2. External scripts that are fetched from another domain require [CORS](mdn:Web/HTTP/CORS) headers. In other words, if a module script is fetched from another domain, the remote server must supply a header `Access-Control-Allow-Origin: *` (may use fetching domain instead of `*`) to indicate that the fetch is allowed.
    ```html
    <!-- another-site.com must supply Access-Control-Allow-Origin -->
    <!-- otherwise, the script won't execute -->
    <script type="module" src="*!*http://another-site.com/their.js*/!*"></script>
    ```

    That ensures better security by default.

### No bare modules allowed

In the browser, in scripts (not in HTML), `import` must get either a relative or absolute URL. So-called "bare" modules, without a path, are not allowed.

For instance, this `import` is invalid:
```js
import {sayHi} from 'sayHi'; // Error, "bare" module
// must be './sayHi.js' or wherever the module is
```

Certain environments, like Node.js or bundle tools allow bare modules, as they have own ways for finding modules and hooks to fine-tune them. But browsers do not support bare modules yet.

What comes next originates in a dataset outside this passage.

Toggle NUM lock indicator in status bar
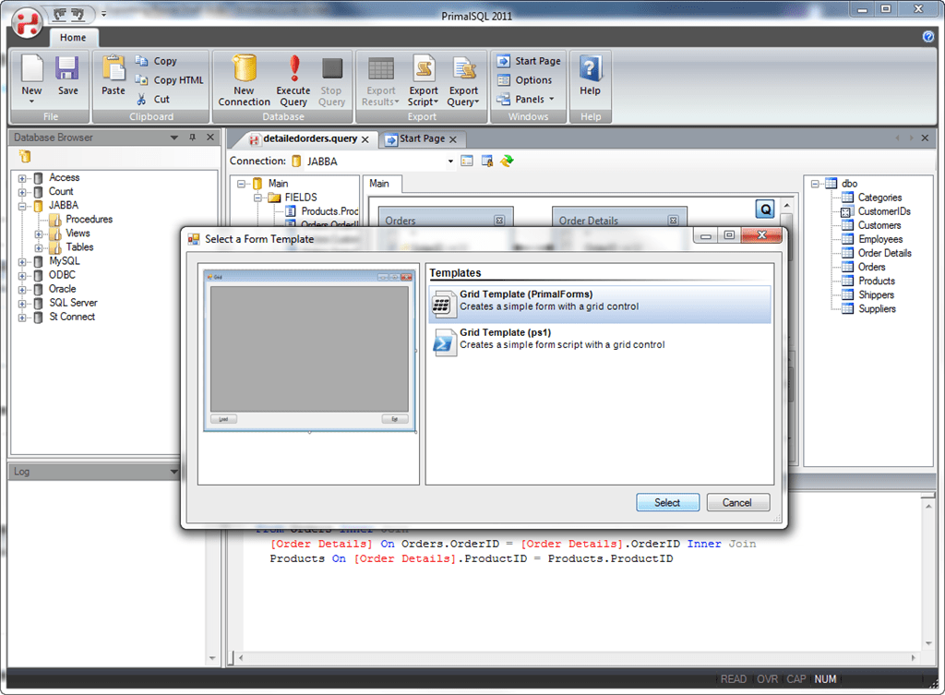Image resolution: width=945 pixels, height=695 pixels. (x=824, y=678)
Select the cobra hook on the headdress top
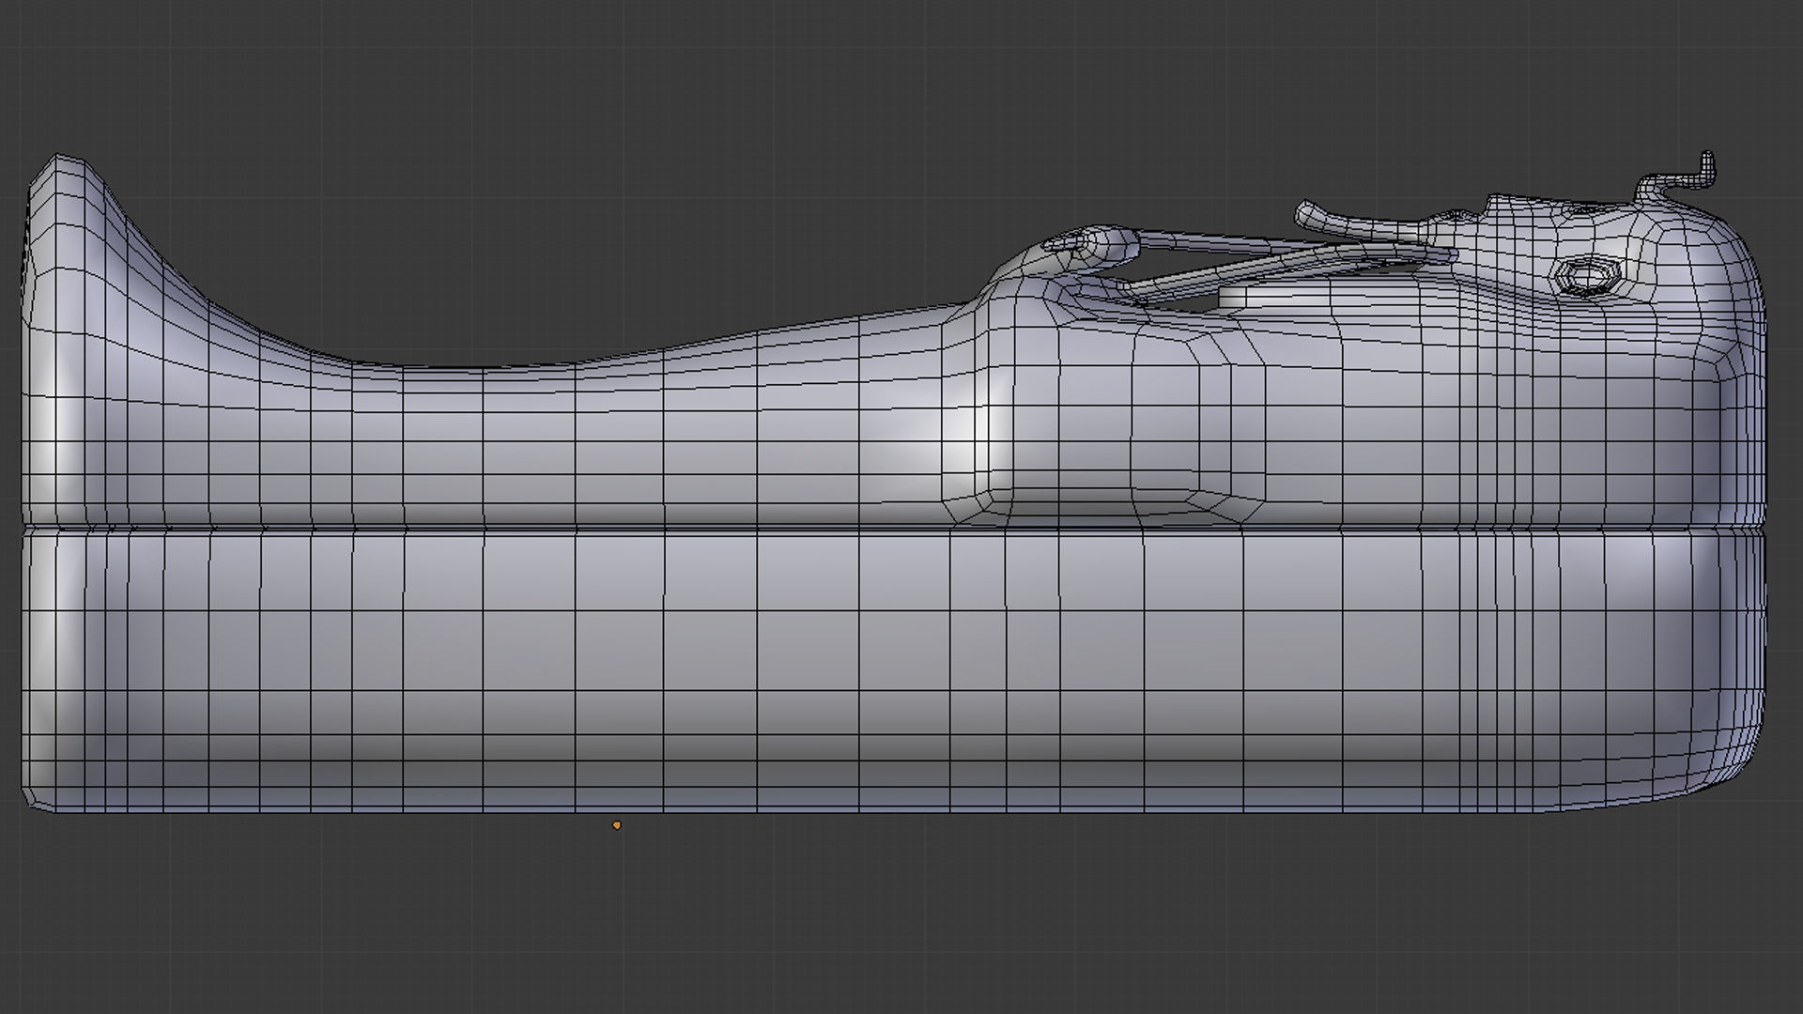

### Compatibility, "nomodule"

Old browsers do not understand `type="module"`. Scripts of the unknown type are just ignored. For them, it's possible to provide a fallback using `nomodule` attribute:

```html run
<script type="module">
  alert("Runs in modern browsers");
</script>

<script nomodule>
  alert("Modern browsers know both type=module and nomodule, so skip this")
  alert("Old browsers ignore script with unknown type=module, but execute this.");
</script>
```

If we use bundle tools, then as modules are bundled together, their `import/export` statements are replaced by special bundler calls, so the resulting build does not require `type="module"`, and we can put it into a regular script:

```html
<!-- Assuming we got bundle.js from a tool like Webpack -->
<script src="bundle.js"></script>
```

## Build tools

In real-life, browser modules are rarely used in their "raw" form. Usually, we bundle them together with a special tool such as [Webpack](https://webpack.js.org/) and deploy to the production server.

One of the benefits of using bundlers -- they give more control over how modules are resolved, allowing bare modules and much more, like CSS/HTML modules.

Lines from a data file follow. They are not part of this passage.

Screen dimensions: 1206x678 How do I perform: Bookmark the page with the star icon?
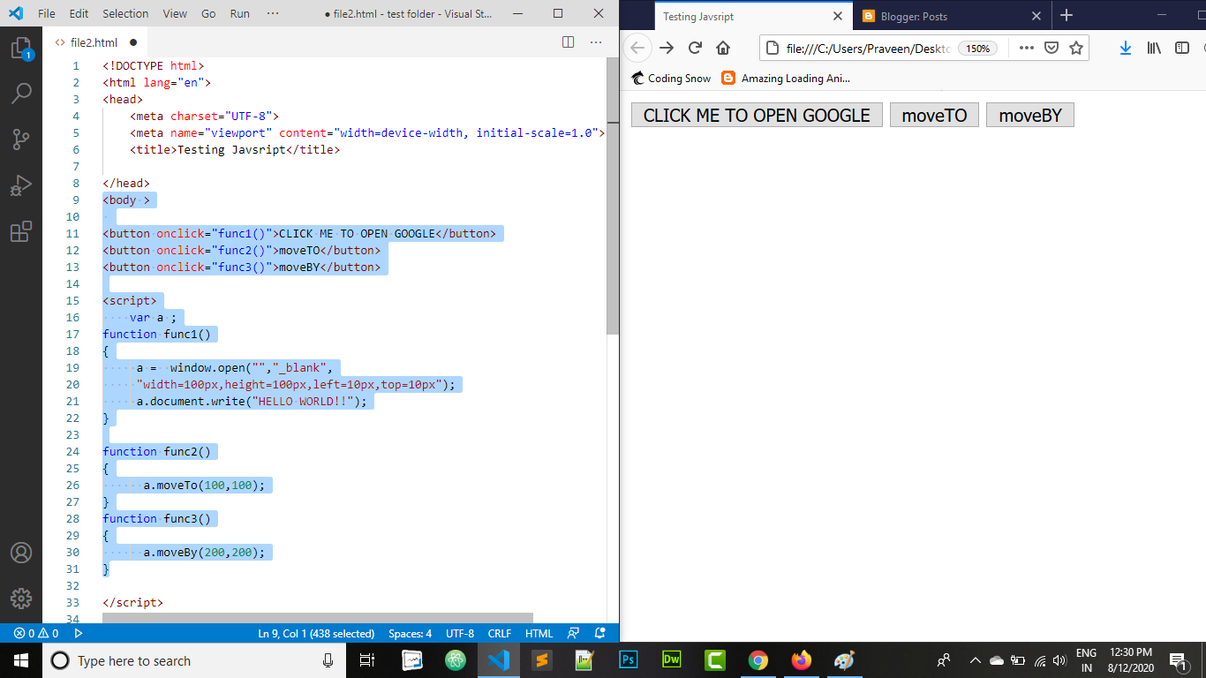click(1076, 49)

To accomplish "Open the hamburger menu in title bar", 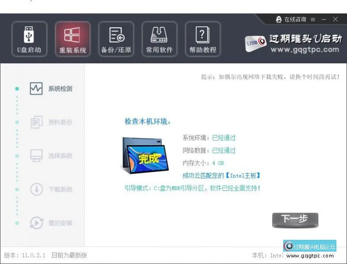I will coord(313,19).
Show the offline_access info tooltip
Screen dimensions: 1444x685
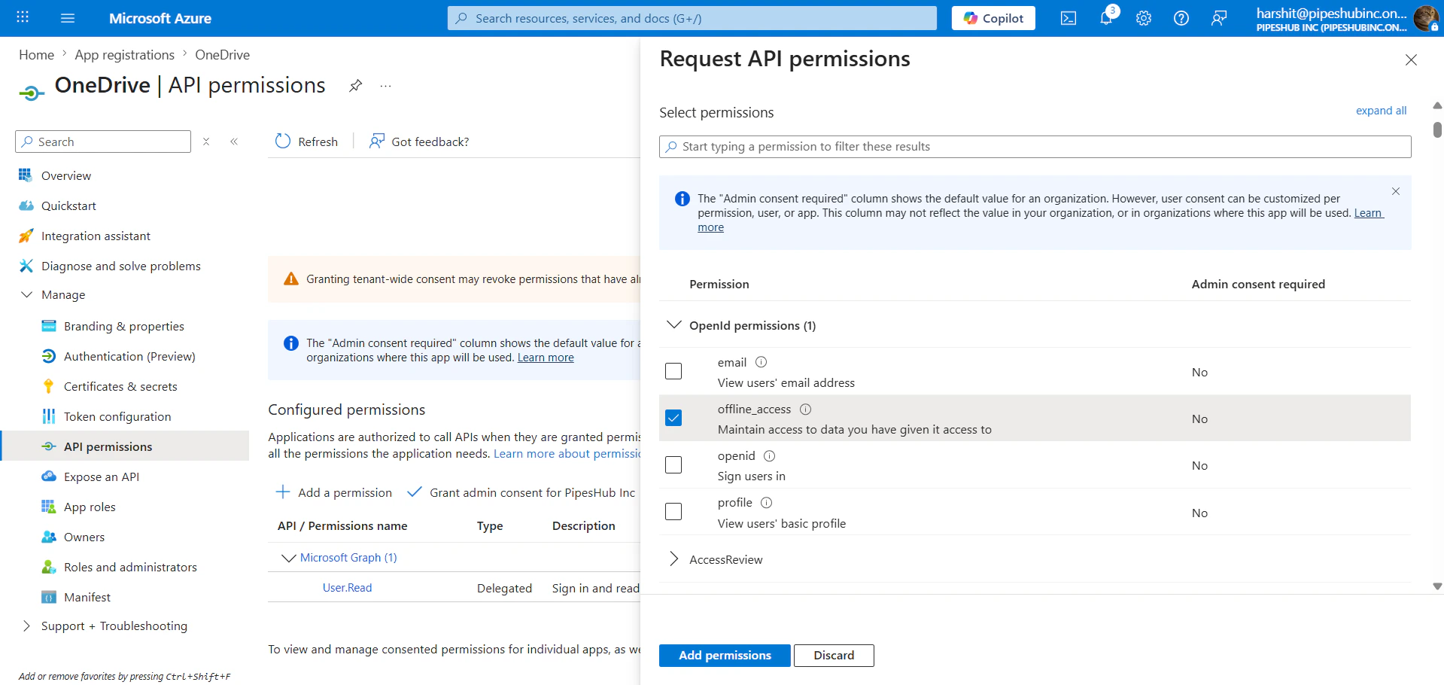pyautogui.click(x=805, y=409)
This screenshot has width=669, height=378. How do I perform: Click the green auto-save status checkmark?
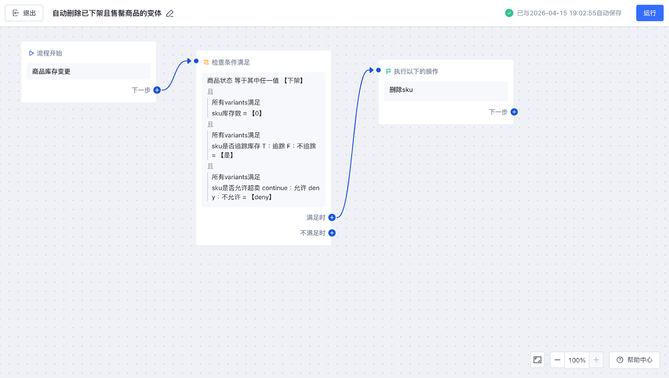[x=509, y=13]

Build tools do the following:

1. Take a "main" module, the one intended to be put in `<script type="module">` in HTML.
2. Analyze its dependencies: imports and then imports of imports etc.
3. Build a single file with all modules (or multiple files, that's tunable), replacing native `import` calls with bundler functions, so that it works. "Special" module types like HTML/CSS modules are also supported.
4. In the process, other transforms and optimizations may be applied:
    - Unreachable code removed.
    - Unused exports removed ("tree-shaking").
    - Development-specific statements like `console` and `debugger` removed.
    - Modern, bleeding-edge JavaScript syntax may be transformed to older one with similar functionality using [Babel](https://babeljs.io/).
    - The resulting file is minified (spaces removed, variables replaced with shorter named etc).

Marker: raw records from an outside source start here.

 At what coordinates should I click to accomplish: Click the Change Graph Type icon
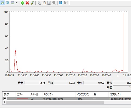point(13,3)
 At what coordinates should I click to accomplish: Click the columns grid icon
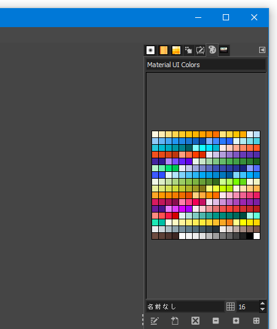coord(230,307)
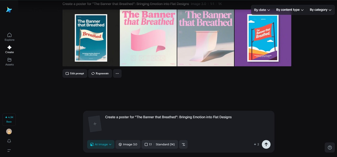Expand the By content type filter
The height and width of the screenshot is (157, 337).
click(x=290, y=10)
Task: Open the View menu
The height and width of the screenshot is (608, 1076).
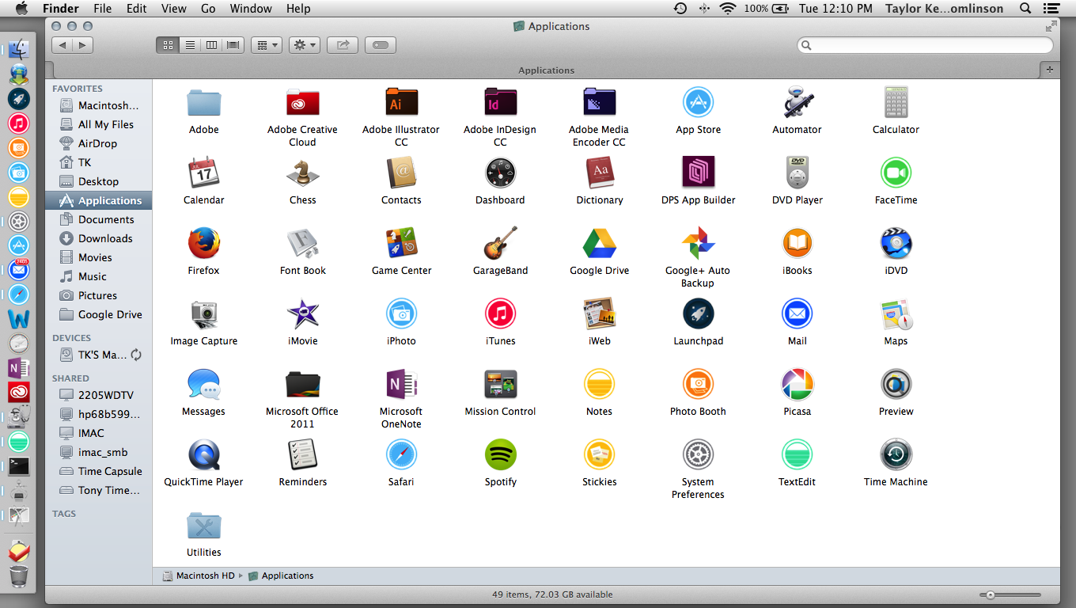Action: [x=173, y=9]
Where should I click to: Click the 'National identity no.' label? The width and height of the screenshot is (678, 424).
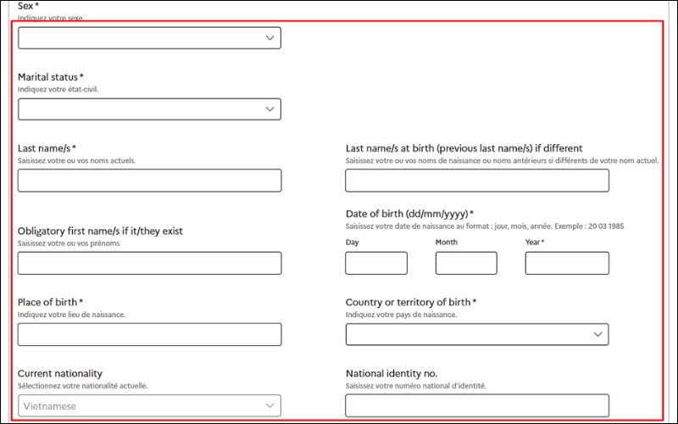(391, 374)
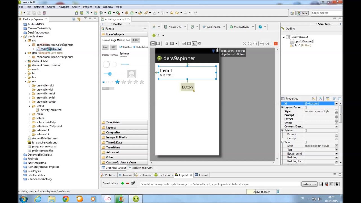Open the Text Fields palette category
Screen dimensions: 361x203
(x=113, y=122)
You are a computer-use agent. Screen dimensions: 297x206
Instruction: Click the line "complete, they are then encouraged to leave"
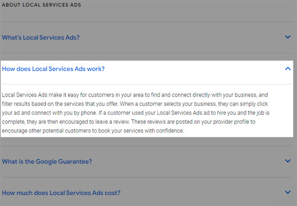click(66, 122)
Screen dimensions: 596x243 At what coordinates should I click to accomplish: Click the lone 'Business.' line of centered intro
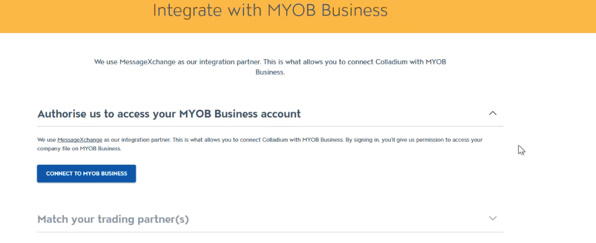pyautogui.click(x=270, y=72)
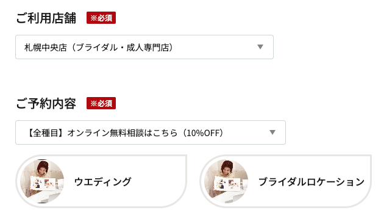Click the woman's photo beside ブライダルロケーション
Screen dimensions: 381x224
click(x=226, y=181)
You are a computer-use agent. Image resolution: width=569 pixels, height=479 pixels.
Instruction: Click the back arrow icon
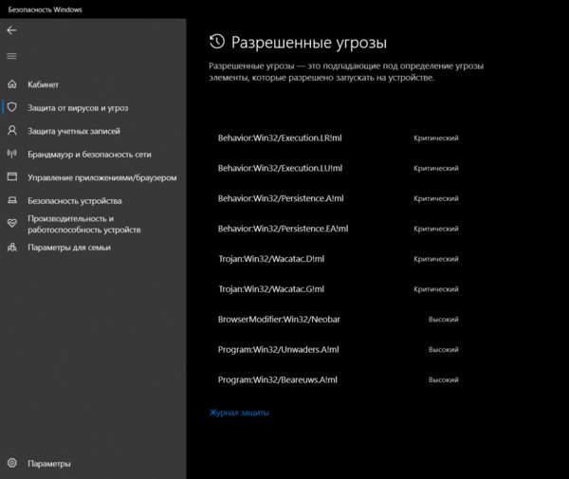[x=11, y=30]
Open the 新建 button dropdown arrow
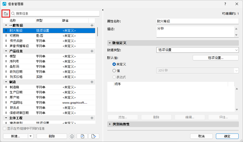The image size is (243, 142). click(30, 136)
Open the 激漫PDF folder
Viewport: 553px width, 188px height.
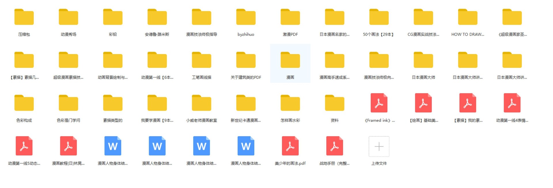290,17
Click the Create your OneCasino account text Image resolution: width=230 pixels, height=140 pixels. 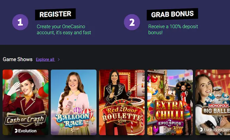point(64,29)
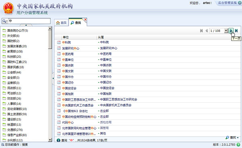The height and width of the screenshot is (148, 242).
Task: Expand the 查找 panel at bottom right
Action: [x=232, y=137]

That said, native modules are also usable. So we won't be using Webpack here: you can configure it later.

## Summary

To summarize, the core concepts are:

1. A module is a file. To make `import/export` work, browsers need `<script type="module">`, that implies several differences:
    - Deferred by default.
    - Async works on inline scripts.
    - External scripts need CORS headers.
    - Duplicate external scripts are ignored.
2. Modules have their own, local top-level scope and interchange functionality via `import/export`.
3. Modules always `use strict`.
4. Module code is executed only once. Exports are created once and shared between importers.

So, generally, when we use modules, each module implements the functionality and exports it. Then we use `import` to directly import it where it's needed. Browser loads and evaluates the scripts automatically.

In production, people often use bundlers such as [Webpack](https://webpack.js.org) to bundle modules together for performance and other reasons.

In the next chapter we'll see more examples of modules, and how things can be exported/imported.